Luis’s brother, Gilberto,— during the Season of Giving— could likely have secured insulin in  Boston—a major world-class medical center.  But he does everything “by the law”, says Luis, and he did not have a U.S. prescription. At the end of his visit here he flew back to Venezuela without trying to load up on badly needed medicine.  

“So when he went back home I found out he cannot even get the doses anymore,  that’s when I got scared.  I talked to him last Sunday and it broke my heart.”

For a full minute Luis was inconsolable.

“It broke my heart because I’m trying to meet with him next Christmas.  He told me he doesn’t think he’s going to make it.”

So Luis this week has arranged for friends living on the border of neighboring Colombia to purchase insulin.

`“I have been trying to get it from the brother friend of mine that lives in San Cristobal.  The only way is through his brother.  They send someone across the border with Colombia and they buy the medicine there and I’m hoping my brother will get it.  He might get it. He might not, but I’m taking the chance because it’s my brother’s life.”

Luis says Gilberto may not get the medicine because thousands of similarly desperate people in dystopian-like Venezuela are driven to commit desperate acts.   Luis also acknowledges that the medicine may be stolen by literal highway robbers whom his friends may encounter during the 16-hour drive from the border to Caracas.   

"Well of course it is dangerous but a lot of people cross the border.  So yeah, there’s always a danger.”

The danger extends into Caracas, which ranks as the most violent city in the world. Its high crime rate affects mostly the poor and middle class. Wealthy areas are stocked with groceries and medicines and protected by private security guards like Luis.  He is stunned by the irony. 

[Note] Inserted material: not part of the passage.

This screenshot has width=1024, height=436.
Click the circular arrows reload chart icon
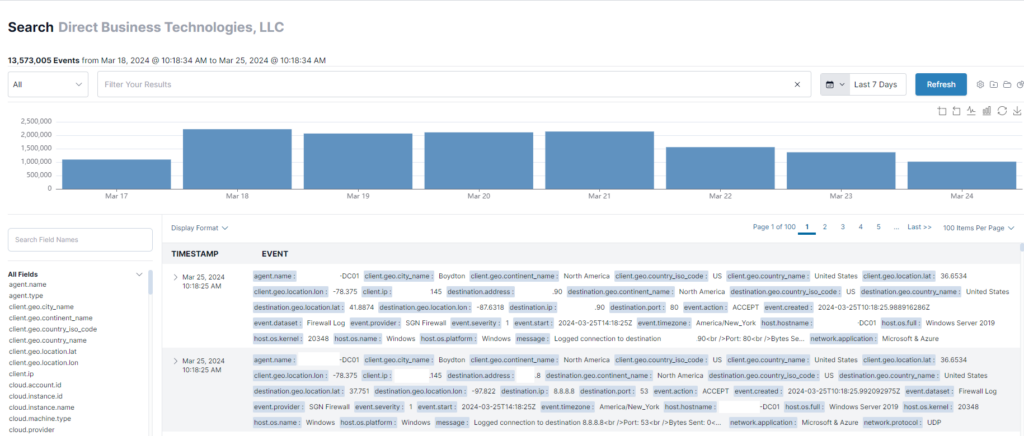coord(1003,110)
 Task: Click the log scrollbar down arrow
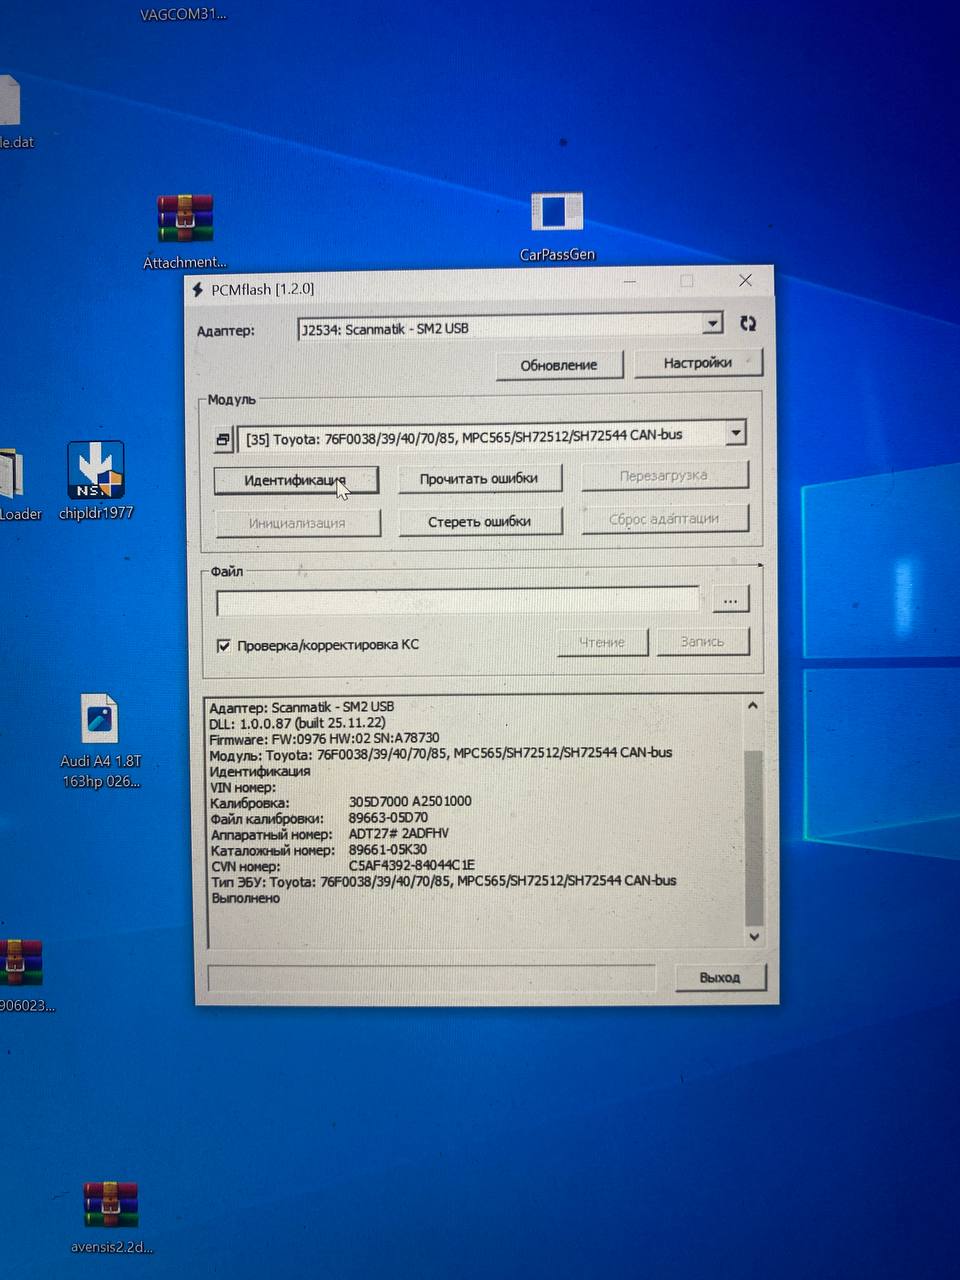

“Obviously there must be some kind of security before you go across these areas, which regular people like my family don’t have the luxury to hire armed security forces in Caracas, only the wealthy people.” 

But Luis does not get into the weeds of the Bolivarian politics of Venezuela, now ruled by the successor to Hugo Chavez.   But over many years the country has experienced “missing decades” of economic growth and deprivation under oligarchic-supported conservatives, populist socialists and half-hearted pro-democracy politicians.   Luis's main concern now is his brother’s health and the health of his nation.

“Every day that I eat.  Everyday that I eat, I thank God.  But I also think about my brothers and I’m sure they’re going through a lot of hell.  The world needs to know what’s going on.  This is what’s happening right now.”

And with that, Luis continues his night-time guard duties, checking doors and windows, turning off lights and trying to prevent the worst that could happen here while his mind drifts to the very worst 2,000 miles away.